대표적으로 아래의 기능들을 담고있습니다.
retriever의 중심 기능인 document검색 부분을 자세히 살펴보시죠.
def _get_relevant_documents(
self, query: str, *, run_manager: CallbackManagerForRetrieverRun
) -> List[Document]:
if self.search_type == "similarity":
docs = self.vectorstore.similarity_search(query, **self.search_kwargs)
elif self.search_type == "similarity_score_threshold":
docs_and_similarities = (
self.vectorstore.similarity_search_with_relevance_scores(
query, **self.search_kwargs
)
)
docs = [doc for doc, _ in docs_and_similarities]
elif self.search_type == "mmr":
docs = self.vectorstore.max_marginal_relevance_search(
query, **self.search_kwargs
)
else:
raise ValueError(f"search_type of {self.search_type} not allowed.")
return docs
self.search_type에 따라 각 다른 vector search를 수행합니다. 각 search방법들은 각각 다른 vectorstore 구현되기에 langchain_community.vectorstores.faiss.FAISS와 같이 langchain에서 wrapping해 구현한 클래스들안에 작업되어 있습니다.
# langchain_community.vectorstores.faiss.FAISS 내 함수
...
def similarity_search(
self,
query: str,
k: int = 4,
filter: Optional[Union[Callable, Dict[str, Any]]] = None,
fetch_k: int = 20,
**kwargs: Any,
) -> List[Document]:
"""Return docs most similar to query.
Args:
query: Text to look up documents similar to.
k: Number of Documents to return. Defaults to 4.
filter: (Optional[Dict[str, str]]): Filter by metadata. Defaults to None.
fetch_k: (Optional[int]) Number of Documents to fetch before filtering.
Defaults to 20.
Returns:
List of Documents most similar to the query.
"""
docs_and_scores = self.similarity_search_with_score(
query, k, filter=filter, fetch_k=fetch_k, **kwargs
)
return [doc for doc, _ in docs_and_scores]
FAISS retriever에서 유사 document검색 예제를 마지막으로 이번 글을 마치도록 하겠습니다.
from langchain_community.document_loaders import TextLoader
from langchain_community.vectorstores import FAISS
from langchain_openai import OpenAIEmbeddings
from langchain_text_splitters import CharacterTextSplitter
# 예시 text파일을 로드
loader = TextLoader("../../how_to/state_of_the_union.txt")

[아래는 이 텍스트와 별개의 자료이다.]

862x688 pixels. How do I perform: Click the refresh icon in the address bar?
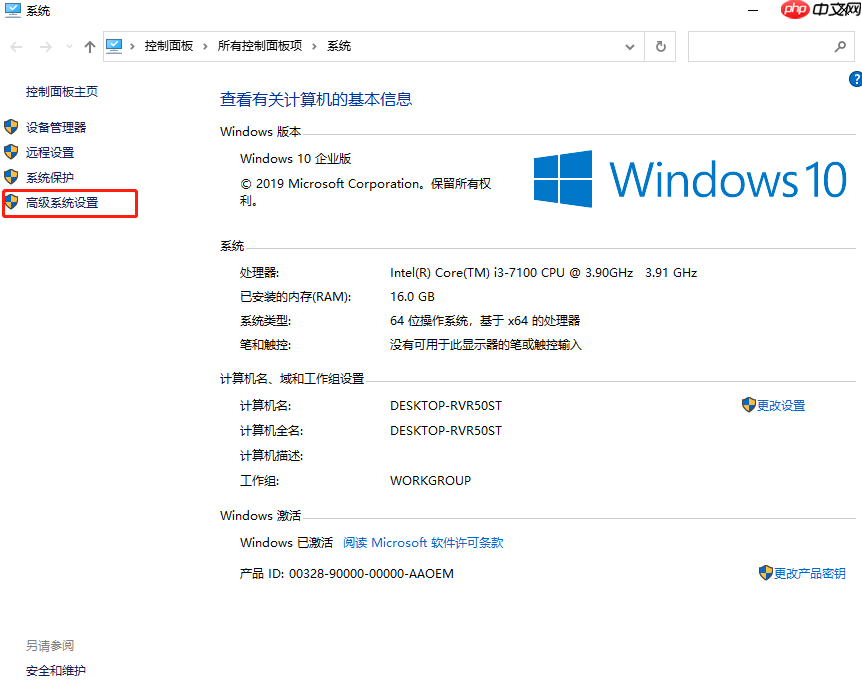click(660, 46)
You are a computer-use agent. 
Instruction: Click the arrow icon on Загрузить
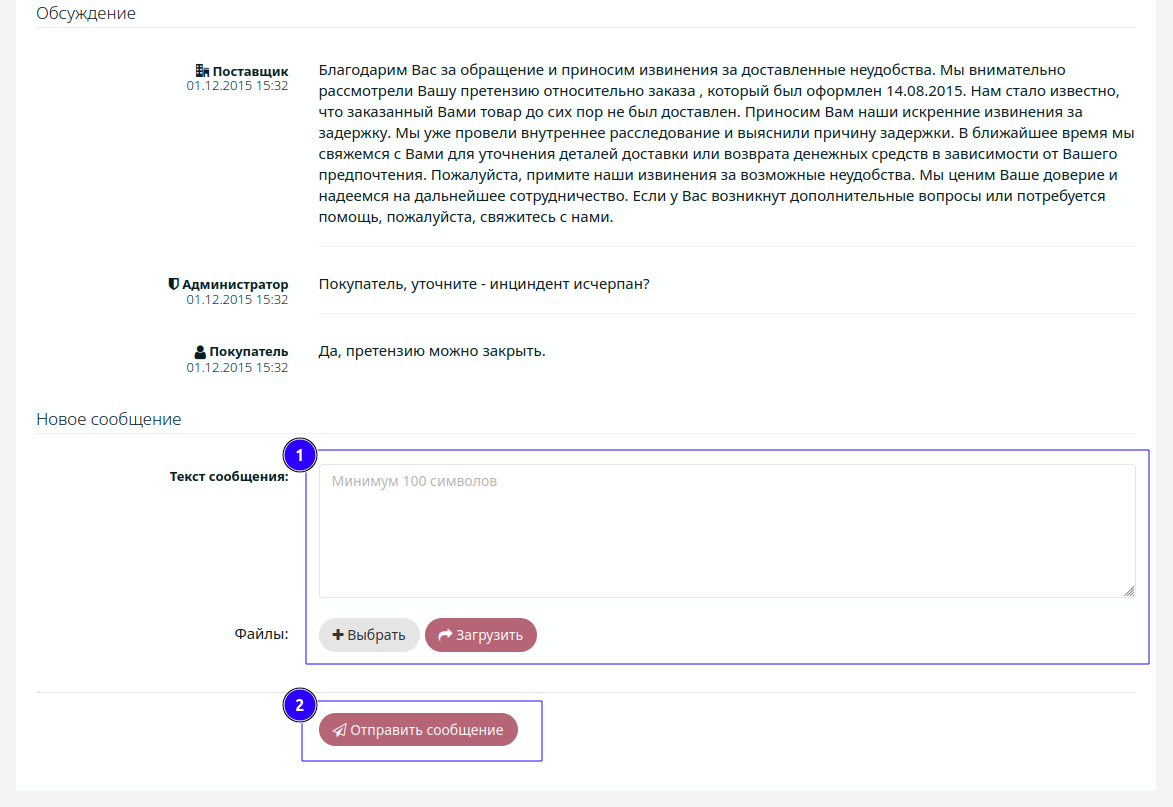tap(445, 635)
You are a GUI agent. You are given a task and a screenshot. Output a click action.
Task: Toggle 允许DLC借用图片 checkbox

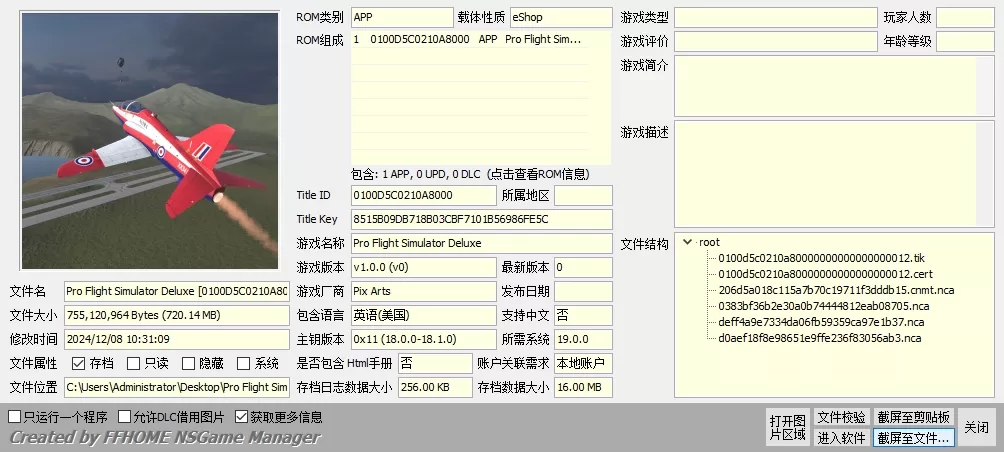125,417
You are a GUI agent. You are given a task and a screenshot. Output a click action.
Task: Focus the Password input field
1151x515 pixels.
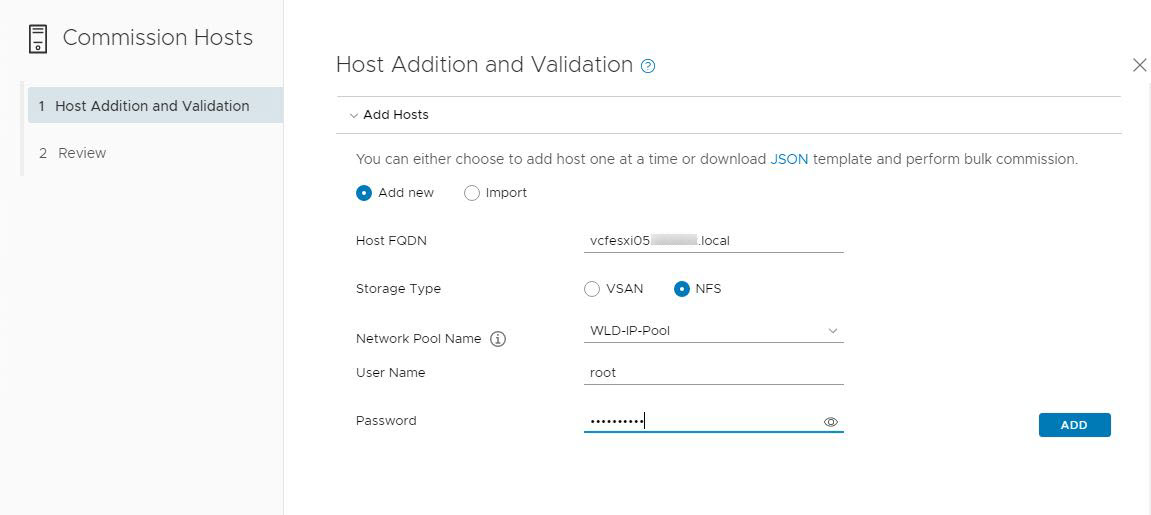point(700,421)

# langchain_core.documents.Document로 변환 및 가공
documents = loader.load()
text_splitter = CharacterTextSplitter(chunk_size=1000, chunk_overlap=0)
docs = text_splitter.split_documents(documents)
# vectorstore에 적재할 vector생성용 embedding model 선언
embeddings = OpenAIEmbeddings()
# vectorstore 생성
db = FAISS.from_documents(docs, embeddings)
# retriever 생성
faiss_retriever = db.as_retriever()
# 유사 문서 검색
faiss_retriever.invoke(input="What is state of union?")
retriever로 검색을 수행시, 다른 langchain의 Runnable 객체처럼 invoke로도 사용이 가능합니다.